8/13/05

Power

Today left Tucson about noon for Albuquerque. Hot. Clear. The vistas on this journey are amazing. All afternoon storm clouds walk across far distances. Lightning laces the sky. Brief squalls are followed by sunlight. Near Socorro, about 90 miles south of Albuquerque thunder clouds accumulate in a beautiful, angry swarm. Mountains to the east behind this stirring monument of power are backlit by a blaze of sunlight. To the west is a black sky. I admire this tremendous building up, see the craft of eddies, the perfect and dangerous fists of winds. This power is beautiful, I comment to myself. I am an observer. I watch from a distance. The danger appears far away, an idea, a dream.

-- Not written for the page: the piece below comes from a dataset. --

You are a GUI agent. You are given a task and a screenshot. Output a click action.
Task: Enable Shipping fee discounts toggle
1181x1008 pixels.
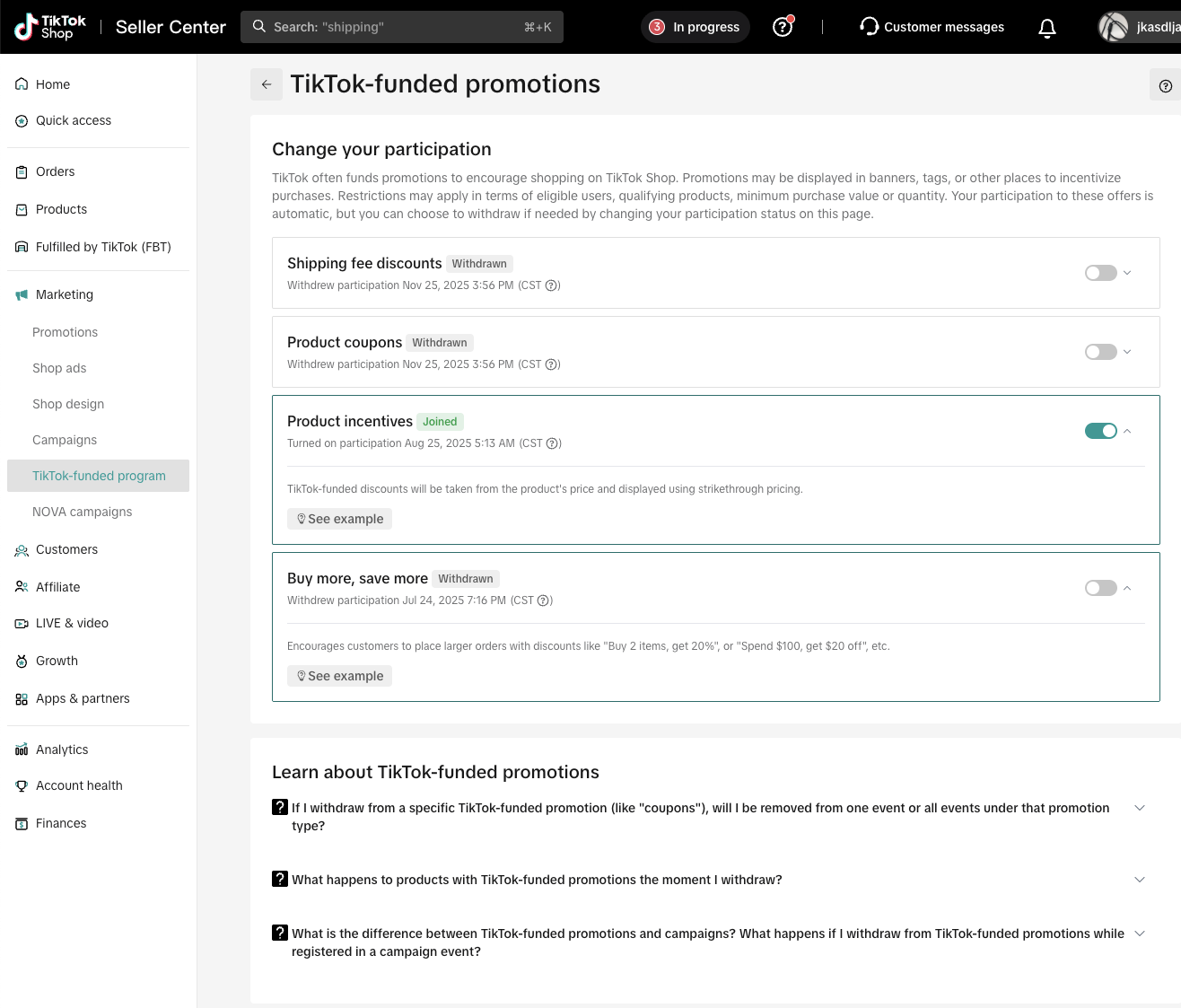tap(1100, 273)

Then, we're in it. Slammed by winds that literally push the car to the edge of the highway. The downpour is harsh, brutal. I follow the red taillights of the white truck in front of me weaving through the turbulence. Then there are no visible lights, or lines in the highway. They're extinguished by the pounding of sheets of rain. I can see nothing. I am flooded by fear, adrenalin, in the midst of this power. It is an alive thing, this storm. It can kill, it can give life to the plants drinking in the rain or uproot them. It will rejuvenate the air we are breathing.

Maybe there is no such thing as objectivity. Or objectivity is limited as it roams around on the mental plane, making suppositions and creating exact measures of physical force and dimension, of matter.

And there's more. I'm crashing for the evening in a warm hotel room in Albuquerque. It's raining here, and a man on the northeast side was struck by lightning.